━━━━━ SUPPLIED DATA ━━━━━
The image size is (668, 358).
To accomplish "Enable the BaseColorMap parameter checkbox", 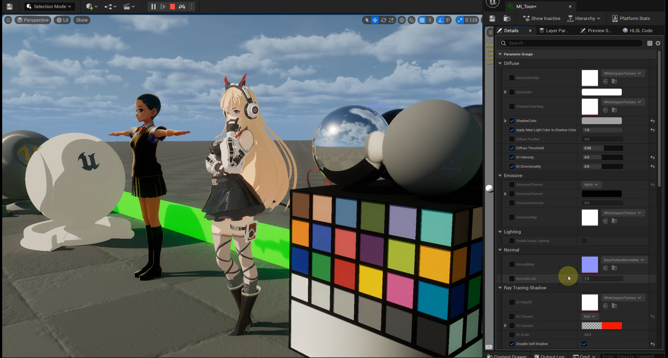I will tap(512, 78).
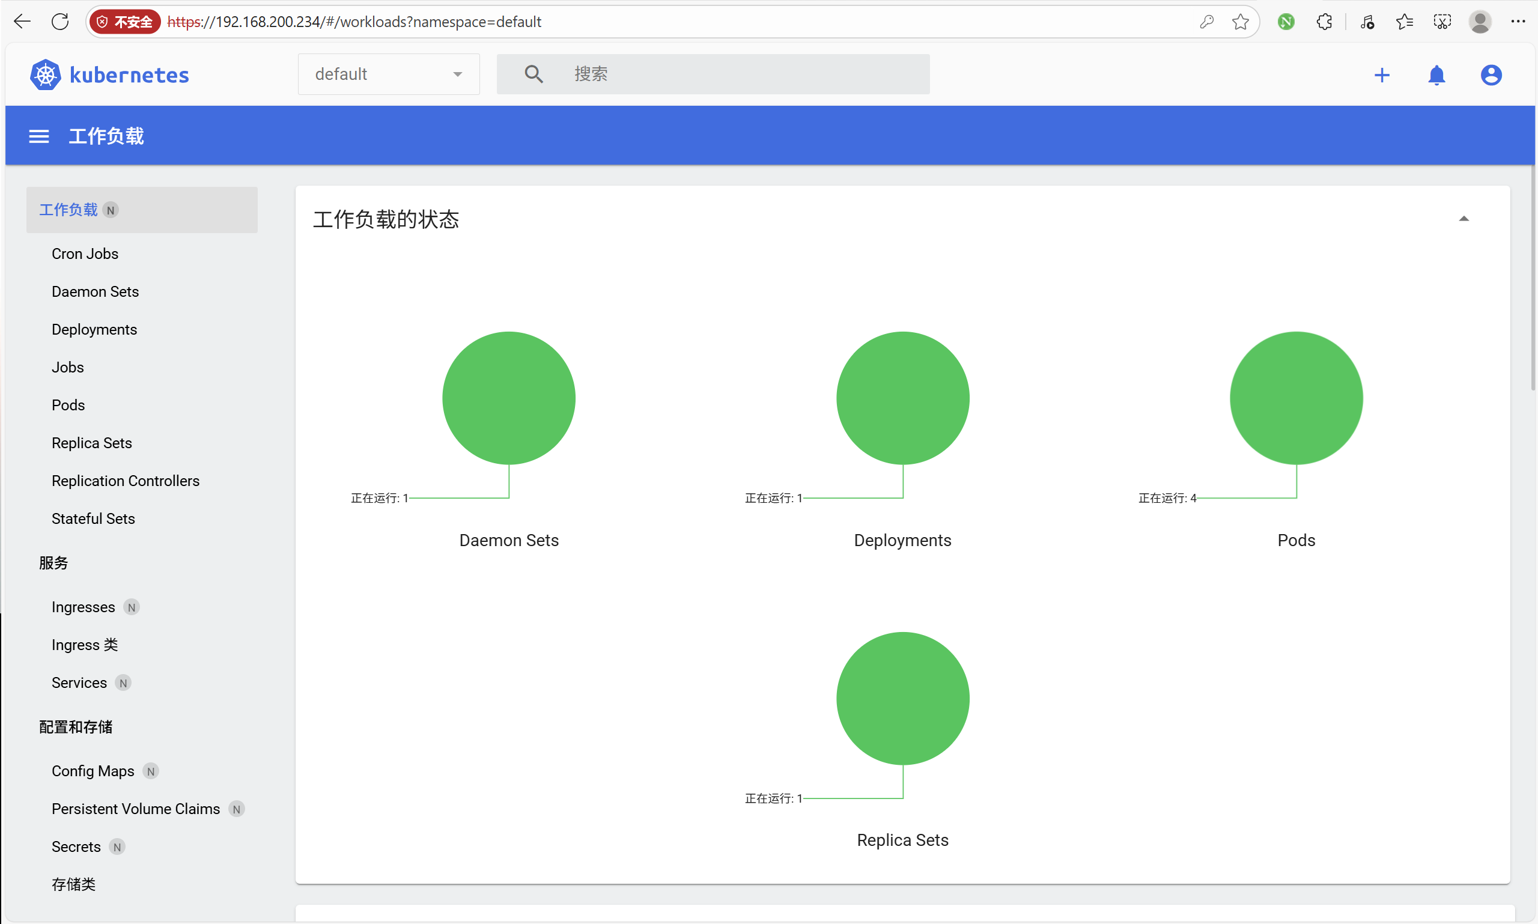
Task: Open Persistent Volume Claims page
Action: click(x=136, y=808)
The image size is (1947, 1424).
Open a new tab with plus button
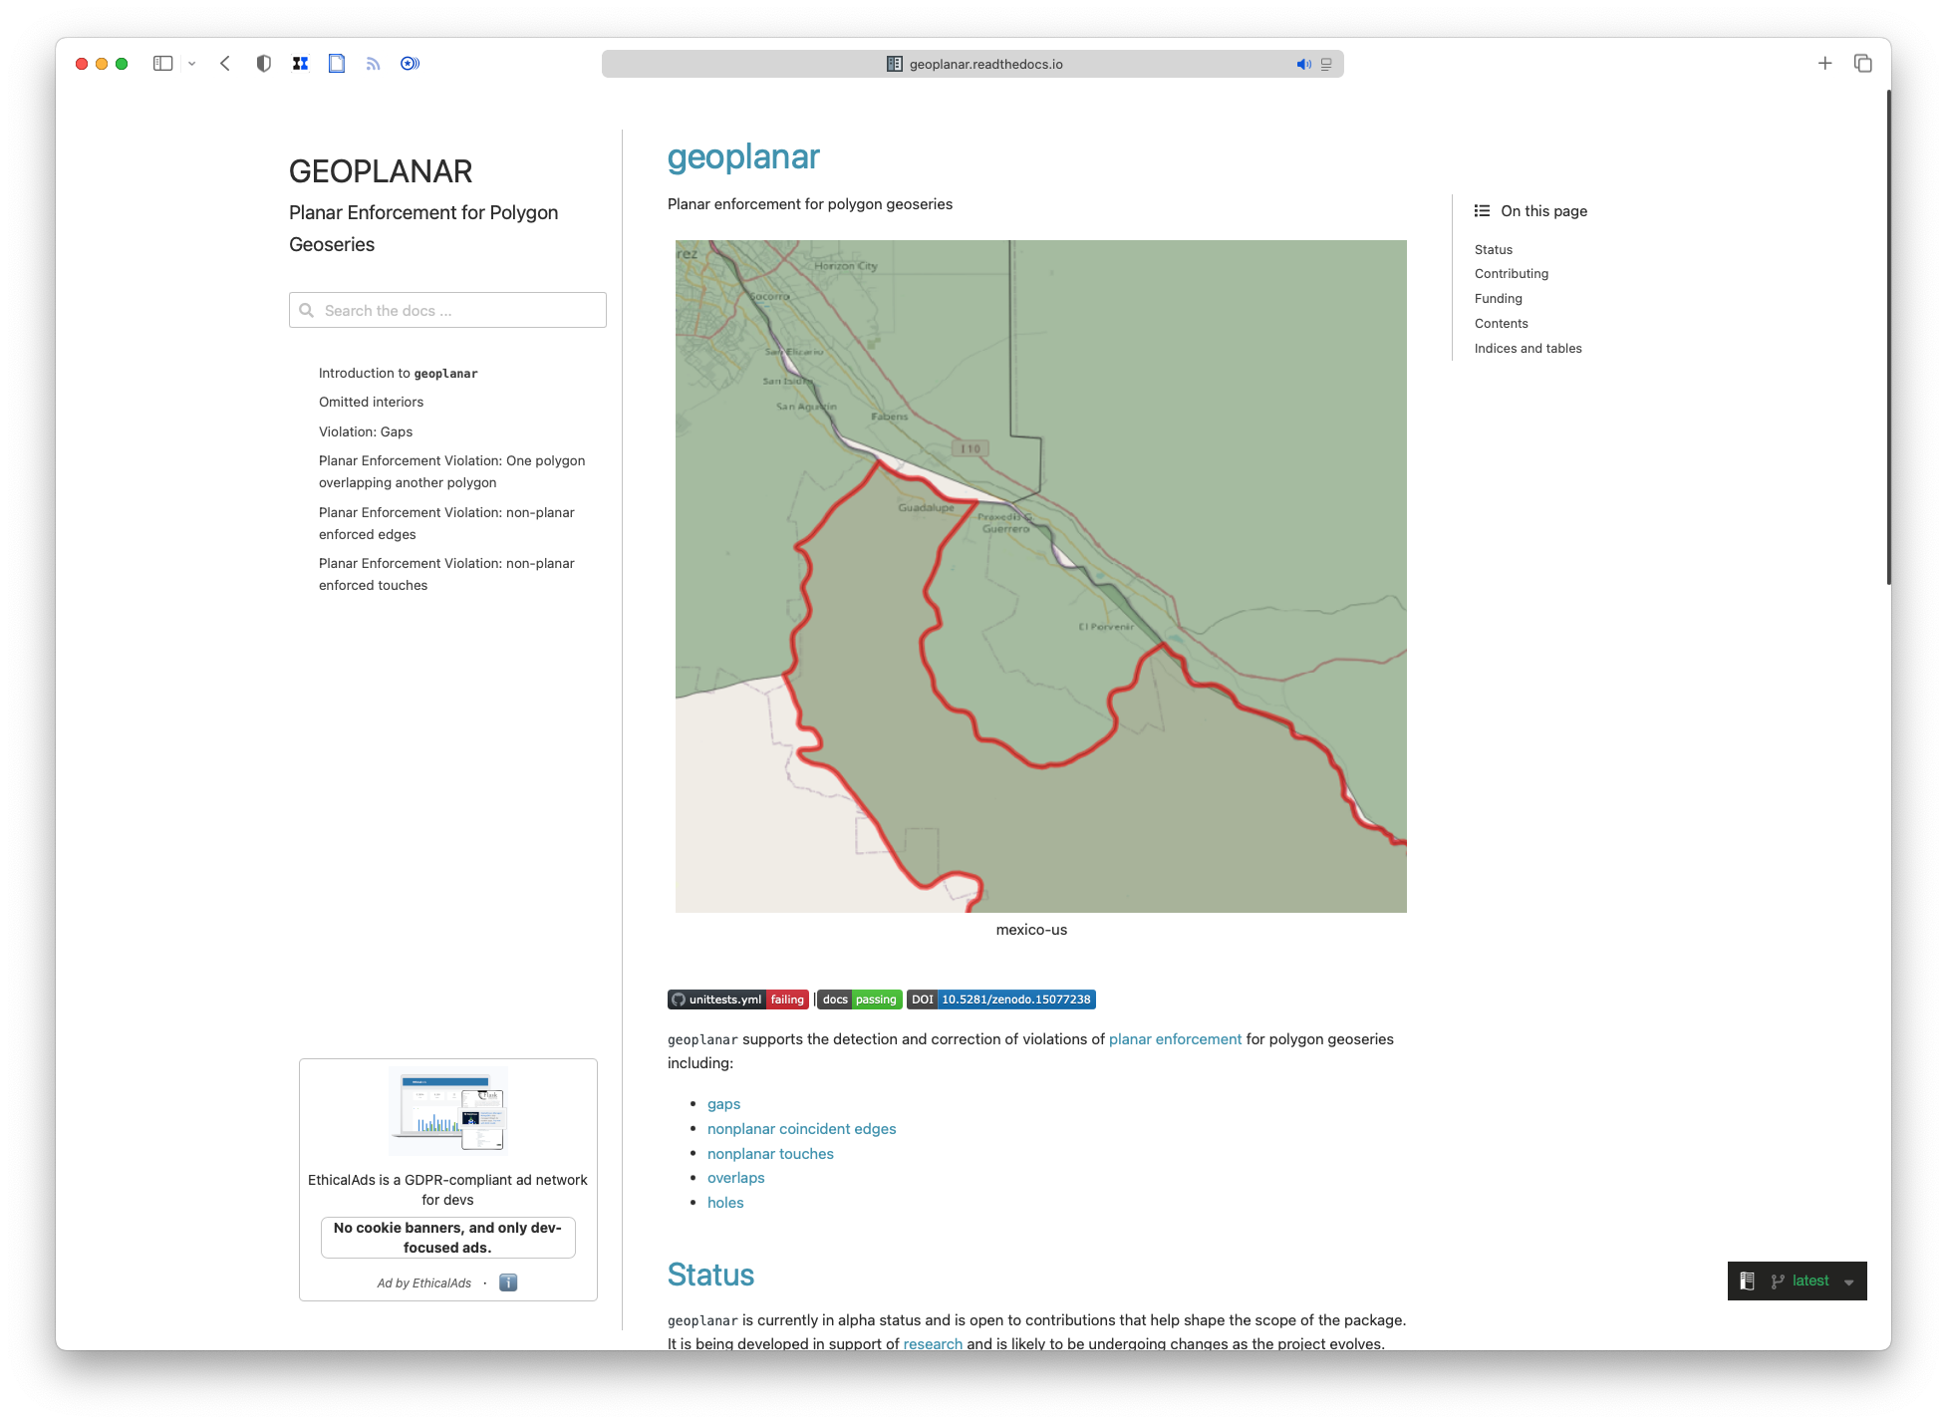pos(1824,64)
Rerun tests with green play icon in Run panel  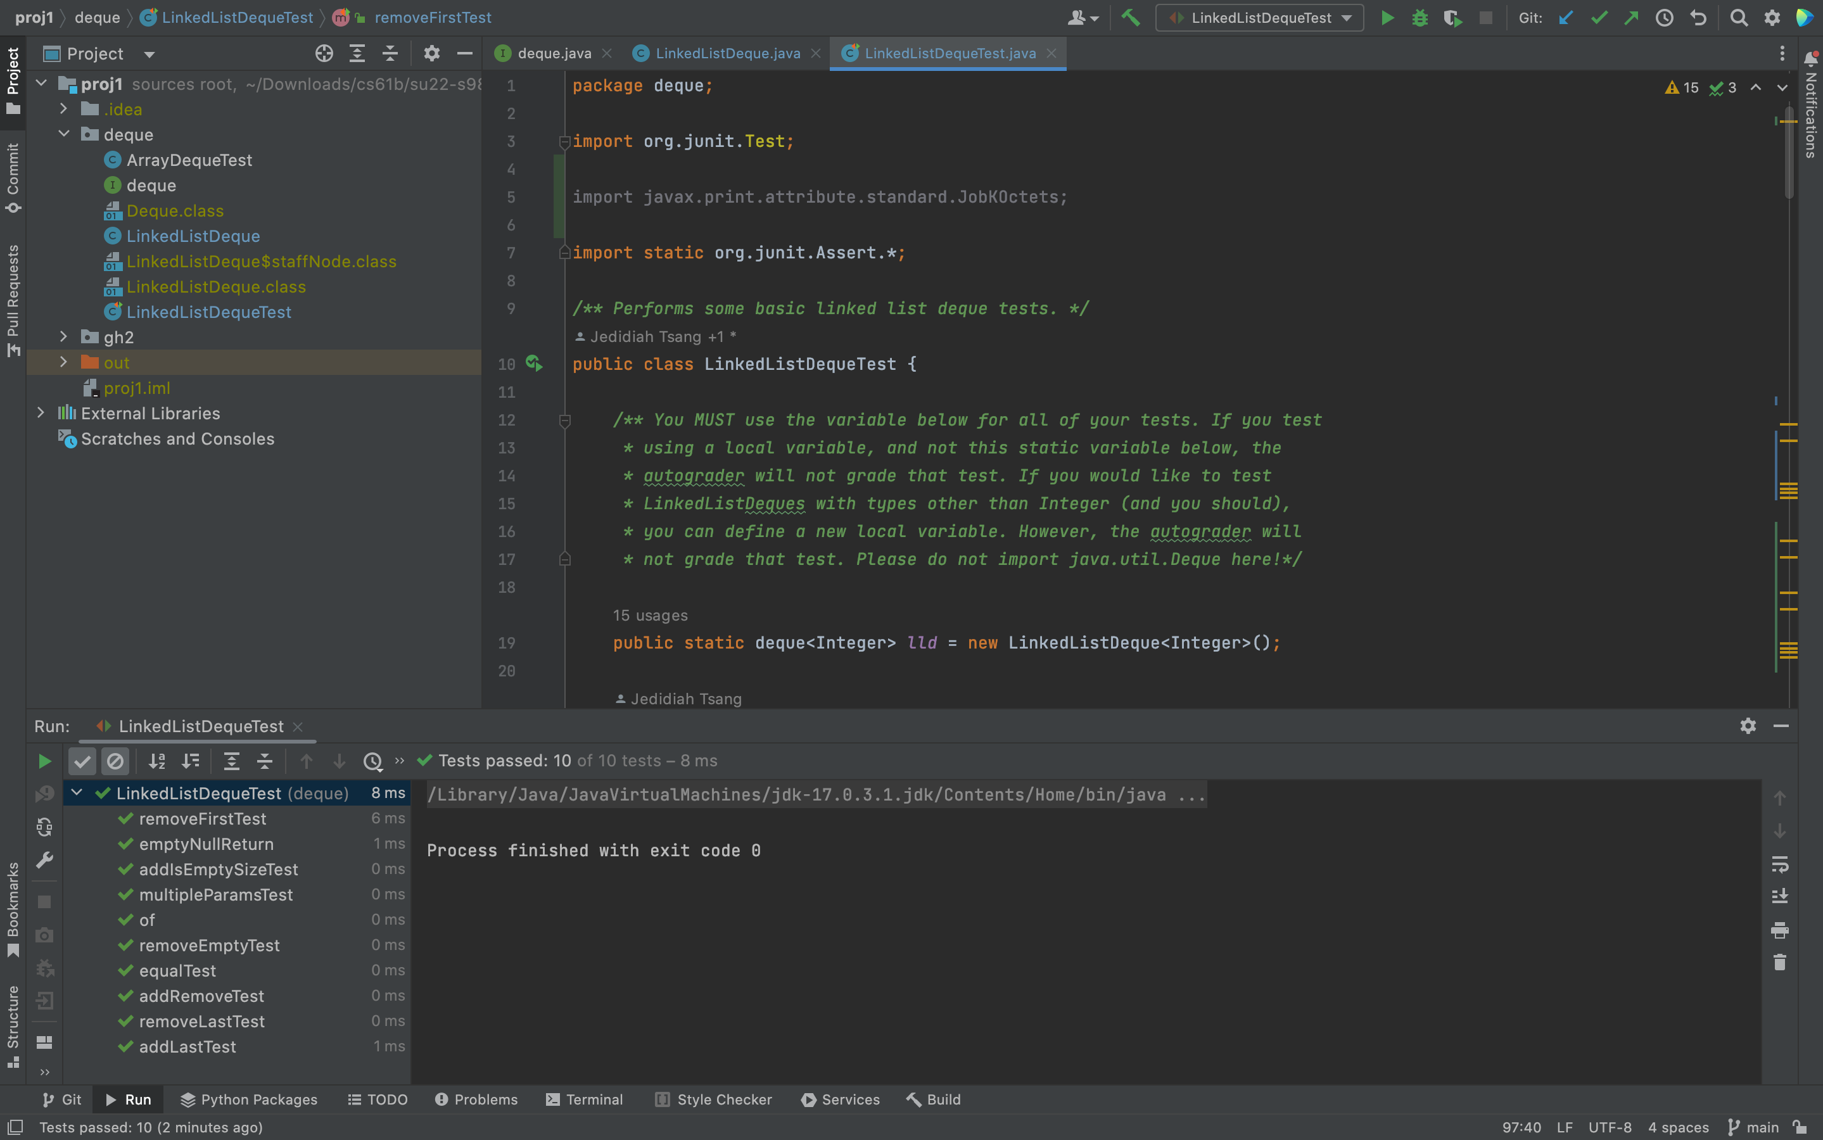[44, 761]
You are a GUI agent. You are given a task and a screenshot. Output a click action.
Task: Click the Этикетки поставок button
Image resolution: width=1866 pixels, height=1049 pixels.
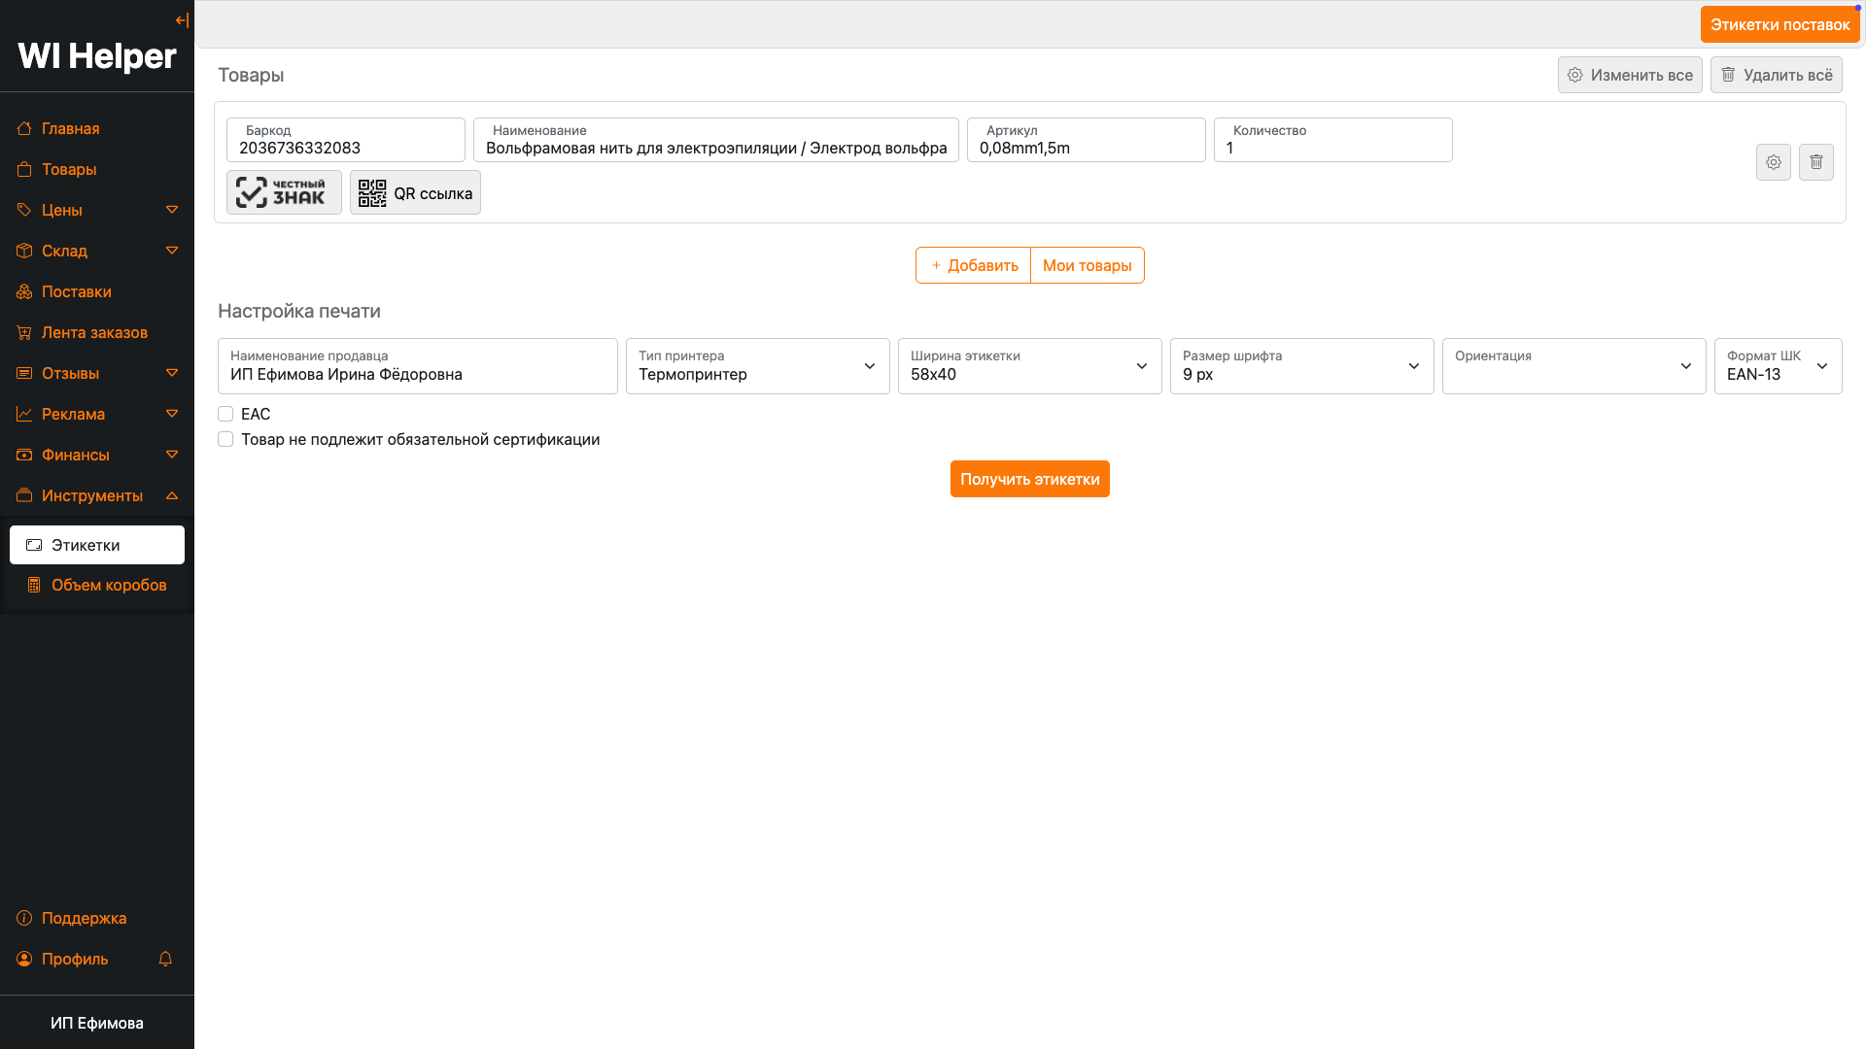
━━━━━
TASK PROMPT
Note how many lines of the entries contain the string "size", then give that number by itself.

PROBLEM SOLUTION
2